In Mumbai, Indigo Delicatessen has made excellent burgers since its birth in 2005, and they still do. The burgers are constructed in the correct proportions, with the meat and bread being proportioned in a roughly 60:40 ratio, and what’s more, you can actually choose the ‘doneness’ of the meat as well. When you want a sweeter and smokier burger, try their Burger with BBQ Pulled Pork. Three Chicks and a Bear do a great burger with blue cheese, and another with home cured salted tenderloin and sauerkraut.
Many years ago, in a small side street of Bandra I discovered Between Breads and their Good Old Classic 10 oz Burger with onion rings and crispy bacon. In Bandra as well, Salt Water Café makes a stupendous Bacon, Spiced Brie, Cranberry Jam Burger with mustard cabbage slaw and fries on the side.

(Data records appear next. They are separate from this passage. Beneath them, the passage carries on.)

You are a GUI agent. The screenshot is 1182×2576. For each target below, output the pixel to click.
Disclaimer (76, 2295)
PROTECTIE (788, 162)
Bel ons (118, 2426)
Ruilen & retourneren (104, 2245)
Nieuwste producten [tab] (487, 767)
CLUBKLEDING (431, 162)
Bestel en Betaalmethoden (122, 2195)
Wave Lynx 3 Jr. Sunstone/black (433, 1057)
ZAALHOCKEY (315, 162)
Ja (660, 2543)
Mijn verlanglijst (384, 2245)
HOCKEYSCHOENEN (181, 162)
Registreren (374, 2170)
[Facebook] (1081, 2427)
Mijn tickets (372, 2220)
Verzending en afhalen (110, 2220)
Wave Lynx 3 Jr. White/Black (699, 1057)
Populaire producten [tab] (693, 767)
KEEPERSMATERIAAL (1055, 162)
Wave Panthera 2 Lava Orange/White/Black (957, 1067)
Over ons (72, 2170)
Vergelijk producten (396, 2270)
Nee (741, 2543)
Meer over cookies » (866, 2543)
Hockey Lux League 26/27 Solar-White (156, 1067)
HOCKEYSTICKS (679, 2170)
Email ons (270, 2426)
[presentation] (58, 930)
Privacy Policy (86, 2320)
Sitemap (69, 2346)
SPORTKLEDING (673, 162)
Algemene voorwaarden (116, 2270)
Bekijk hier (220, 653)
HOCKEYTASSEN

Howra (why is it called Howra?) does unimaginable things with burgers. From what they call the Grand Daddy (which is two buffalo patties with double cheese, lettuce and mayo with BBQ sauce and spicy cocktail sauce topped with caramelised onions) to The Godfather Burger (three mutton patties with melted cheese, caramelised onions, onion rings, jalapenos and a fried egg, all smothered in mustard, BBQ sauce and some really good hot sauce), Howra is just sheer sin.
But I keep going back to two burgers that are tasty and simple. Kobe, which opened in 1975, makes a really humble burger with a crisply blackened tenderloin patty in a buttered bun with mustard, a slice of onion and a slice of tomato. I don’t know what it is, maybe it’s a taste from my childhood, but a couple of those small burgers make me feel truly gratified. And the other one is what used to be the Beef Chilly Burger at Gondola in Bandra. Now done with buffalo, its shredded meat tossed in a wok with whole green chillies, soy sauce, Worcestershire sauce (I suspect) and shoved between the top and bottom of a buttered bun. It takes me home every time I’m passing through Bandra.